By the time I was getting ready to leave, I was eating a grilled cheese sandwich with a bowl of cream of tomato soup. I might have had an ice cream later.
While I was indulging in this food-fest, it tasted heavenly. But then my energy levels plummeted, I got headaches and my stomach ached. Worst of all, I was now craving more of this comfort food.
I returned to LA just before midnight on Friday. My husband was annoyed with me for having been out of town while we are moving (and downsizing) from our home in one part of town to our apartment in another part of town. The movers were scheduled to come in the morning. He was anxious and felt burdened that the moving prep fell on his shoulders.
Saturday morning, in spite of my exhaustion, food hangover and jet lag, I woke up early and finished packing the last of my boxes. The movers came at 10am and finished around 9pm. The entire house was unpacked, pictures hung, boxes flattened and recycled by 9pm Sunday.
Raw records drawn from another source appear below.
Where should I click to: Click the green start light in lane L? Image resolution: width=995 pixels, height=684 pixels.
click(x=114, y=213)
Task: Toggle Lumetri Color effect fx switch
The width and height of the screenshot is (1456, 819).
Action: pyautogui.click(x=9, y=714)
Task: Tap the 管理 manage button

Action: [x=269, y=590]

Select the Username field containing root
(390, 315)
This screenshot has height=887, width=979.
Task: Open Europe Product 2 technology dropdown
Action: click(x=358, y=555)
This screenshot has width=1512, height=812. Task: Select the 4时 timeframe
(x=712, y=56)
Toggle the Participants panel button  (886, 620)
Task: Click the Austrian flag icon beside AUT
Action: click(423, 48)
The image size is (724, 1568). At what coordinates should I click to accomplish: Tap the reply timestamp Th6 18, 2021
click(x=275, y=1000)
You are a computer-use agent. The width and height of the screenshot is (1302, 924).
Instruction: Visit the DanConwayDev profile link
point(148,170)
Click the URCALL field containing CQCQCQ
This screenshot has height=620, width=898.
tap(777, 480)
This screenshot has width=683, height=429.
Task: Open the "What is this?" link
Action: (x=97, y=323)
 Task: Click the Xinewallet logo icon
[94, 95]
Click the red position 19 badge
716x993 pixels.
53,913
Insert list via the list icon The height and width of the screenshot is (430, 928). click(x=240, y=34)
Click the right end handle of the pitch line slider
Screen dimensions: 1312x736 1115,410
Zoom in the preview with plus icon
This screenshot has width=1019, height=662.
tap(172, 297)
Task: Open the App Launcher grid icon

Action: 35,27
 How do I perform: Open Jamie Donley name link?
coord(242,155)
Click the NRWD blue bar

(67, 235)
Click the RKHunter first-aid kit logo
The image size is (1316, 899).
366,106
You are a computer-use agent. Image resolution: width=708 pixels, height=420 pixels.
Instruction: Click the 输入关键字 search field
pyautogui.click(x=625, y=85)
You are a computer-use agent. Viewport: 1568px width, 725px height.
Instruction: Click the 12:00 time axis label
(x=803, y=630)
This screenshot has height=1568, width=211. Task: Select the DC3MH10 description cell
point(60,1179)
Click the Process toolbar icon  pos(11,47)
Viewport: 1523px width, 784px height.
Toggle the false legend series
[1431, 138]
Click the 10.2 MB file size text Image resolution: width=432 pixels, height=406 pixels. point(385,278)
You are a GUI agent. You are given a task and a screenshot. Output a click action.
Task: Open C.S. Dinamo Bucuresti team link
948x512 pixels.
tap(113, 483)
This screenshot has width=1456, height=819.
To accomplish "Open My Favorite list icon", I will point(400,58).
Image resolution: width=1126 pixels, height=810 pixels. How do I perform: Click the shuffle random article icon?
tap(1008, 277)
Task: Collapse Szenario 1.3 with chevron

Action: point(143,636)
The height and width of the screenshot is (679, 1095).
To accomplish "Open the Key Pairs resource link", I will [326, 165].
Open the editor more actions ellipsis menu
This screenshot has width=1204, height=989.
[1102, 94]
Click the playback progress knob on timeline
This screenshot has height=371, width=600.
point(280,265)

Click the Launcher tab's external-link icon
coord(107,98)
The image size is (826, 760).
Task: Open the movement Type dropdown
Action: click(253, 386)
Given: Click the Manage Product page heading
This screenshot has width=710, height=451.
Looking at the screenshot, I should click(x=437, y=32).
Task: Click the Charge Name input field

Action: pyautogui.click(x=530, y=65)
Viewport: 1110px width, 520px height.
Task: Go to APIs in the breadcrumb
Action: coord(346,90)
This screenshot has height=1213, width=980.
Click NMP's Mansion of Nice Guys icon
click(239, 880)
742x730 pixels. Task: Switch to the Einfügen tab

Monday. I got a call from my studio this morning, I MUST go back to set NEXT week. There are more production problems. My husband did not take kindly to this. He thought changing my career would mean I would be spending more time at home. He has never been a fan of anything that takes me out of the house. Truth is he would be fine for me to spend my days in Northeastern Canada, as long as I was home for dinner.